16 Schaap Photo We stood at dusk among the new construction of what will be a $4 million addition to the local school. The work site was quiet, the powerful equipment left temptingly idle to men and women—the women among us seemed significantly less tempted—of our caliber, decision-makers of the school board. We felt self-satisfied, there’s no doubt, definitely influential, maybe powerful.

To make room for the project, the school had torn down the simplest of buildings, a Quonset that served as a kindergarten classroom for 45 years. The removal of that old building, itself an anachronism, had revealed the backside of the line of houses directly to the east, houses of a different ilk than the 2-, 3- and 4-car garage structures that go up around town in varying shades of olive drab.

Our eyes were drawn to one house in particular, the outbuildings of which included a garage with an impressively sagging roof, a small shed patched with various pieces of various-shaded tin, and a lean-to chicken-wire pigeon coop. The predominant white of the buildings had grayed with time, was now bluing in the twilight. Down to the color, it reminded me of William Carlos Williams’ “Pastoral”:

When I was younger it was plain to me I must make something of myself. Older now I walk back streets admiring the houses of the very poor: roof out of line with sides the yards cluttered with old chicken wire, ashes, furniture gone wrong; the fences and outhouses built of barrel staves and parts of boxes, all, if I am fortunate, smeared a bluish green that properly weathered pleases me best of all colors. No one will believe this of vast import to the nation.

Someone among us brought up the word “eyesore;” I was immediately offended.

Then again, I’m offended by Williams’ title itself. “Pastoral” is a bell that startles me from my reverie. What about “the houses of the very poor” is “pastoral”? They are perhaps only pastoral as they “[please] me best of all” in my romanticized voyeurism.
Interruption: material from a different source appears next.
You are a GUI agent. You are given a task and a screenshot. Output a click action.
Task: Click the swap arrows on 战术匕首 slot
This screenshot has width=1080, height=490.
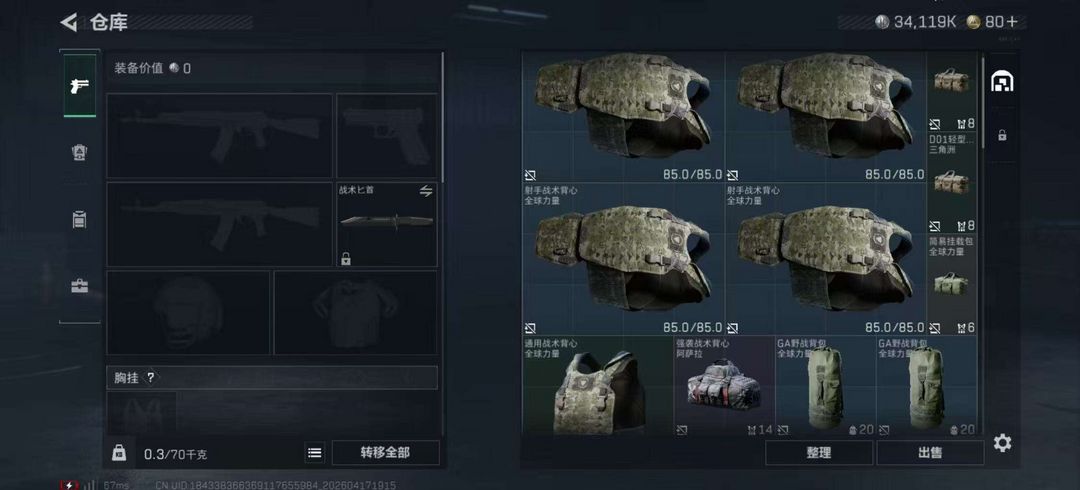tap(426, 191)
So “pastoral” grates on me, makes me blush. I live in a small town that strives for—is even a sucker for—the pastoral: the corn, watered this spring by rains as regular as those of God’s own garden, stands at freakish heights for miles around, the leaves gently rustling in the evening wind as fireflies rise to intermittently light the night; then just this week, a state newspaper reveals that our lakes and rivers are among the most contaminated in the region thanks to the chemicals that push the corn to freakish heights.

Pastoral indeed.

I must confess I don’t know who lives in the house we were contemplating, whether Boo Radley or a darker figure, or what kind of life the person leads. Still, there’s no doubt the house-all-out-of-line has a kind of beauty to it, especially compared to the new construction that takes its cues from the rather narrow range of a suburban ideal. Williams’ poem, though uttering “pastoral,” is about taking beauty where we can find it, in the odds and ends and corners, in stasis rather than progress, in sustainability rather than freakish corn. Yet with one word, “pastoral,” it pushes us perhaps most of all to self-reflection on our own idylls.

We’ll soon have a new school building and that will be good, but we lost a homely little hutch where for generations six-year-olds held hands, sang songs, painted with their fingers, and sat in the lap of their teacher while she told stories. That may be a net loss. Or this, too, may be a “pastoral.”

No one will think this of vast import to the nation.